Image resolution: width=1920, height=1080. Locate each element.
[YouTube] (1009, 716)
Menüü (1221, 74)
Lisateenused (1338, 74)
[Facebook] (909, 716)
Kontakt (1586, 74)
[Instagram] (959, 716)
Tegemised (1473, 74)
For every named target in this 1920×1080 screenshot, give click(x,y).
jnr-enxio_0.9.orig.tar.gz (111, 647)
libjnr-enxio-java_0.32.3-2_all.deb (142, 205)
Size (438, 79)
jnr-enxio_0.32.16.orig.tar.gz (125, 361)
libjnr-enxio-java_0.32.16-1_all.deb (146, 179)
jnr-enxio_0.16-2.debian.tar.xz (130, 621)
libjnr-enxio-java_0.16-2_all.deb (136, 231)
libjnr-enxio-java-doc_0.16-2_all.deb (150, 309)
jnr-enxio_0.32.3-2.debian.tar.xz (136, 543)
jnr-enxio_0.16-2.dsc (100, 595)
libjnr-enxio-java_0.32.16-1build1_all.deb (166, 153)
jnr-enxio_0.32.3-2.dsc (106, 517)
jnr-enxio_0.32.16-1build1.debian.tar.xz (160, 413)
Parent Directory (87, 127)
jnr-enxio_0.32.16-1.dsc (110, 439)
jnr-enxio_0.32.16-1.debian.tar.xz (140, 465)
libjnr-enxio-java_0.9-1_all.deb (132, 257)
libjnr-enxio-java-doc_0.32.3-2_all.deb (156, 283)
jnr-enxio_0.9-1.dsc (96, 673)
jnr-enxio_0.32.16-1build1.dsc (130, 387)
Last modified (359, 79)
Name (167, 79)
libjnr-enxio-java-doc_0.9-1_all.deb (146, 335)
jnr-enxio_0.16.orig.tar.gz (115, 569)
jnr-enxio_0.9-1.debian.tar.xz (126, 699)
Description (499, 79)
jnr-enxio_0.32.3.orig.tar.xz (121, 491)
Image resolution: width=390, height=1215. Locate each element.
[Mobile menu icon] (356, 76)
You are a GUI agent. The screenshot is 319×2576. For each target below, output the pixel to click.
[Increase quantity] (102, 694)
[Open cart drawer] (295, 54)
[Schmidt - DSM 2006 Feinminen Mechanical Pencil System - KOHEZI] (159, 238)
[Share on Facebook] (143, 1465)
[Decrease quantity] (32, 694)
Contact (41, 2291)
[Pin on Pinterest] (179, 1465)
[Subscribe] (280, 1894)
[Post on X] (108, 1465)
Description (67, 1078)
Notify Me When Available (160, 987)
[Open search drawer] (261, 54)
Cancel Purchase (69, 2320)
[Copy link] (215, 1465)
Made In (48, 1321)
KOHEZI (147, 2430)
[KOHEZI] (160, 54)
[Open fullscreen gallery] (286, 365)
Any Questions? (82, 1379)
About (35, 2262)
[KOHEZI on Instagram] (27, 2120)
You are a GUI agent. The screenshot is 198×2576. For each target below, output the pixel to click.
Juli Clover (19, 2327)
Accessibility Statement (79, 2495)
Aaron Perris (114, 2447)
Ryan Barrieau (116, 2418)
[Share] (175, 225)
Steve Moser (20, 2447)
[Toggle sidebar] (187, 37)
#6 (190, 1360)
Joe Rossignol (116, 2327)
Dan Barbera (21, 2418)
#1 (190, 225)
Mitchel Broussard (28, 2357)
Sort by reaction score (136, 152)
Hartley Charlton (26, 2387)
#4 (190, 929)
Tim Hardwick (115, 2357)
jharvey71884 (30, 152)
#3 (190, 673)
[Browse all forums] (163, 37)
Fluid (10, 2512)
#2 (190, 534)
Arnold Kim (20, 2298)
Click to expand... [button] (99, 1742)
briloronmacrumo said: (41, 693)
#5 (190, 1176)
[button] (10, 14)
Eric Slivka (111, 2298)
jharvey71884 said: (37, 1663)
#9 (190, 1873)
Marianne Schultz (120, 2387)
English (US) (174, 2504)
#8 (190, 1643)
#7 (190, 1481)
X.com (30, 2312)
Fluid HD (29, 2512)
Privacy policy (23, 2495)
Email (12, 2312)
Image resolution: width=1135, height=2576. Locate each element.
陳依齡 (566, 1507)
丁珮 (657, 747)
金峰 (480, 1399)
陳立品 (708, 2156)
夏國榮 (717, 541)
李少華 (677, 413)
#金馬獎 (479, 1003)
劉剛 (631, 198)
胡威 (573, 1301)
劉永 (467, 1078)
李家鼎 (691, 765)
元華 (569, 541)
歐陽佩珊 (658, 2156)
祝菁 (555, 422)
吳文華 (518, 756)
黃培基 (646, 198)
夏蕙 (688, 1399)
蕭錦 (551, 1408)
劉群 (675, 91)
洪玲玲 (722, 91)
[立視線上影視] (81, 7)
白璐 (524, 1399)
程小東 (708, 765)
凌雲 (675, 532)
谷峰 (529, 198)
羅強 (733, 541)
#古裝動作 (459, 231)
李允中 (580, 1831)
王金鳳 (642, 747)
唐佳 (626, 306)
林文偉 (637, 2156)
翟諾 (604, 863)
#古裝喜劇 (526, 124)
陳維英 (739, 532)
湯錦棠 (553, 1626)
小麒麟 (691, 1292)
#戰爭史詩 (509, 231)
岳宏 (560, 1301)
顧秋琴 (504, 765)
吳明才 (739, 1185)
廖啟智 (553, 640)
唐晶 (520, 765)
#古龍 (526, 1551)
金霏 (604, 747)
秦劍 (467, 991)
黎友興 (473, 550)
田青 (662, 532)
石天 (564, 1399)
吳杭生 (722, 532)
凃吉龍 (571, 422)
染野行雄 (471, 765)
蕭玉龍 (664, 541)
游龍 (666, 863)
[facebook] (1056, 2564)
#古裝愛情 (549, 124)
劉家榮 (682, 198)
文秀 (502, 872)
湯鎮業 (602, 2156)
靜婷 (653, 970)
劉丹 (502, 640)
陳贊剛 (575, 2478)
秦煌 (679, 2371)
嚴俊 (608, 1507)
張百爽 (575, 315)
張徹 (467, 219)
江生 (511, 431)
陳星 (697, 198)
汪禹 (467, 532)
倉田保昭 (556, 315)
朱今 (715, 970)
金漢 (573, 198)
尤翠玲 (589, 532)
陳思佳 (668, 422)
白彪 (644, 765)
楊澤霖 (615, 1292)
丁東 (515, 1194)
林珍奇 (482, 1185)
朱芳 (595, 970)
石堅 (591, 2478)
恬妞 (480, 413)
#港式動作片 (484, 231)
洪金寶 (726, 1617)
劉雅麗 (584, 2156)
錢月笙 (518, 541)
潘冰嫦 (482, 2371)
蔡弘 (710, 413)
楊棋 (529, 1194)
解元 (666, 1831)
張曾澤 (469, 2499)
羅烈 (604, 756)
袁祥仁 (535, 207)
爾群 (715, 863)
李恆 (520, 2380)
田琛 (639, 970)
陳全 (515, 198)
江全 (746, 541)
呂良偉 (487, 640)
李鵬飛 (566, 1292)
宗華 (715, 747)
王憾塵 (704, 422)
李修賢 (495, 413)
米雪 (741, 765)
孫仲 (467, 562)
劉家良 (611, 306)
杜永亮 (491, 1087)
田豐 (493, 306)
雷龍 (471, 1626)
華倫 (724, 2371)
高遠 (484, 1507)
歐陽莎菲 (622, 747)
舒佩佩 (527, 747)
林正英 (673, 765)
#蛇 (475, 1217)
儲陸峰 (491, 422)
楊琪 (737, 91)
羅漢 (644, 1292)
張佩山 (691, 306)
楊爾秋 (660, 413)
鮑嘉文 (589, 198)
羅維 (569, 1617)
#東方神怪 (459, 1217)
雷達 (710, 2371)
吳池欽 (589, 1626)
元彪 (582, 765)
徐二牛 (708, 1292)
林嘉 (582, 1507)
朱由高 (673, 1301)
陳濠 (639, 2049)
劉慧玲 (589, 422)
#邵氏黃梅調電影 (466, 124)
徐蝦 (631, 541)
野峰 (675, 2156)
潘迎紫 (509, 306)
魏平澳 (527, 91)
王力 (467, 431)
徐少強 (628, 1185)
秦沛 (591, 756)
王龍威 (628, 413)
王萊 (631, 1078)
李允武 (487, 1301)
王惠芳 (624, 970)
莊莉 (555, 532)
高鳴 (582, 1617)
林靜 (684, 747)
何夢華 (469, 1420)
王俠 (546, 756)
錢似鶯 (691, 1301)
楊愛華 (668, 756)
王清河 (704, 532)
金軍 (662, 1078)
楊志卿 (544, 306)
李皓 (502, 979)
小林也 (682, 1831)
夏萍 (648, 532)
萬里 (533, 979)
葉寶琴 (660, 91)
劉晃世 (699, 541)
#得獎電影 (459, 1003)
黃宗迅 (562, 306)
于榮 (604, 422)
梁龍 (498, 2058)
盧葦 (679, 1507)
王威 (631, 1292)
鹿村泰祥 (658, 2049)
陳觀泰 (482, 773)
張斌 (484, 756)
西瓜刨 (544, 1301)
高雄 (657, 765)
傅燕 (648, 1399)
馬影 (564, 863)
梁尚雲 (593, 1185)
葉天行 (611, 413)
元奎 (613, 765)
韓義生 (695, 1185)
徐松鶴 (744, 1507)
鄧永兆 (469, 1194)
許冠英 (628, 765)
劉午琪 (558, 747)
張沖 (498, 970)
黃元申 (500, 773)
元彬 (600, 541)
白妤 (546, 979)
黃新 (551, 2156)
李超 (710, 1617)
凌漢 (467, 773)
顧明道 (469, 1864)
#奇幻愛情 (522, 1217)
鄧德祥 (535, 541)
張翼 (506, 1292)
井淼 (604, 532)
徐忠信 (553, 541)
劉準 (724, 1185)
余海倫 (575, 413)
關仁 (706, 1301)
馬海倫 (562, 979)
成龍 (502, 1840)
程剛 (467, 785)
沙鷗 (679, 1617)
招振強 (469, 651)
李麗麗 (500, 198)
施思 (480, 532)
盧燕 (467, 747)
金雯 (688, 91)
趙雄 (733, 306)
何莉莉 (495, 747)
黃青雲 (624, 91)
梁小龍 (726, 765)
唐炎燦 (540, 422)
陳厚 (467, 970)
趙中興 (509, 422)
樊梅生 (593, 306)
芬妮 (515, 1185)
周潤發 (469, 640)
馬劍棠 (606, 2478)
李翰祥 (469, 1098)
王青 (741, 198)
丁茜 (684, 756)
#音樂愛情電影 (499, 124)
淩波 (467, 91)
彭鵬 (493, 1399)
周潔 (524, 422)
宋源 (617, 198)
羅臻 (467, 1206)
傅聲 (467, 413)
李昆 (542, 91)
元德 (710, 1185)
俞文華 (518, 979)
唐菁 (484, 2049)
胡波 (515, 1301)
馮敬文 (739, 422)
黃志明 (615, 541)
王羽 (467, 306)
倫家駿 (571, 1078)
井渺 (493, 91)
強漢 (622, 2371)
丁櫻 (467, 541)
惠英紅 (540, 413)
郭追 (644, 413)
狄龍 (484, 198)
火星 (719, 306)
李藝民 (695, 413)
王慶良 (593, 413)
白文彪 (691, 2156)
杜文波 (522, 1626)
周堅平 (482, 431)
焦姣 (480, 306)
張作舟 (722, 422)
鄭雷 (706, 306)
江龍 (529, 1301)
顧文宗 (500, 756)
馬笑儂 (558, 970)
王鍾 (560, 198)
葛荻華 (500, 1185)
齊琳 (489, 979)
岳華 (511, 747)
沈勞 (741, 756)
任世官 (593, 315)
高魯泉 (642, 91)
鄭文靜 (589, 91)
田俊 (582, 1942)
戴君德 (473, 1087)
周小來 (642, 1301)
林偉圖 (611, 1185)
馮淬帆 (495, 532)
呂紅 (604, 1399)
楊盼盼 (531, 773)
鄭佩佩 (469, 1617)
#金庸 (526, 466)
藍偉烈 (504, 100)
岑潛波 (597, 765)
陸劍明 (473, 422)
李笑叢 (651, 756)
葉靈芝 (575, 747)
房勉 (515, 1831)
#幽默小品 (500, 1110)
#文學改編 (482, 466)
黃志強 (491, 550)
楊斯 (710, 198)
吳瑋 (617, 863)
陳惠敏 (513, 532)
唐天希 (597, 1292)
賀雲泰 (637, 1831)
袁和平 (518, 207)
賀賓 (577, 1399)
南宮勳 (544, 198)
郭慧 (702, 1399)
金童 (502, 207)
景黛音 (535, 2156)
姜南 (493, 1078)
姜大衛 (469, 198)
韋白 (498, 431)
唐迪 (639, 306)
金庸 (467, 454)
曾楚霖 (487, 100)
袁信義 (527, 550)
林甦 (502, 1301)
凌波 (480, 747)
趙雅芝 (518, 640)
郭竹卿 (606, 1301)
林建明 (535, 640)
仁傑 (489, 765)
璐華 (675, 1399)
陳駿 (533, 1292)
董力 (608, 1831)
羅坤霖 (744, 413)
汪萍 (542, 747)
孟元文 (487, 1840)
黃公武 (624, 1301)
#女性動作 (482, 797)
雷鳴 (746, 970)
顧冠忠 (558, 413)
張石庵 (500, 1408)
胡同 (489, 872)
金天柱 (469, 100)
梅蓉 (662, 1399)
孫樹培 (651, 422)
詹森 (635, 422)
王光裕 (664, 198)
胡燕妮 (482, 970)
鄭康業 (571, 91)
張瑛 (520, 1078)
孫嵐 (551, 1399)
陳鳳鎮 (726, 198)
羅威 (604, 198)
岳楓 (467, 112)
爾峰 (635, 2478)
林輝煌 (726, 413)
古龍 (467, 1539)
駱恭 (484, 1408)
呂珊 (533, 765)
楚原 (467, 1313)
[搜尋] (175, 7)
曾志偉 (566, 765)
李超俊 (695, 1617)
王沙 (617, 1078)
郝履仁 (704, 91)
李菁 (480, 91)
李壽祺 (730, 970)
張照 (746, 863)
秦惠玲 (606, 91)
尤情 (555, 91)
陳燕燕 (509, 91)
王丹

******

Reproduce exactly, and with no other material, the lines between those holding "芬妮 (515, 1185)" and "丁櫻 (467, 541)", inclusive.

芬妮 (515, 1185)
周潤發 (469, 640)
馬劍棠 (606, 2478)
李翰祥 (469, 1098)
王青 (741, 198)
丁茜 (684, 756)
#音樂愛情電影 (499, 124)
淩波 (467, 91)
彭鵬 (493, 1399)
周潔 (524, 422)
宋源 (617, 198)
羅臻 (467, 1206)
傅聲 (467, 413)
李昆 (542, 91)
元德 (710, 1185)
俞文華 (518, 979)
唐菁 (484, 2049)
胡波 (515, 1301)
馮敬文 (739, 422)
黃志明 (615, 541)
王羽 (467, 306)
倫家駿 (571, 1078)
井渺 (493, 91)
強漢 (622, 2371)
丁櫻 (467, 541)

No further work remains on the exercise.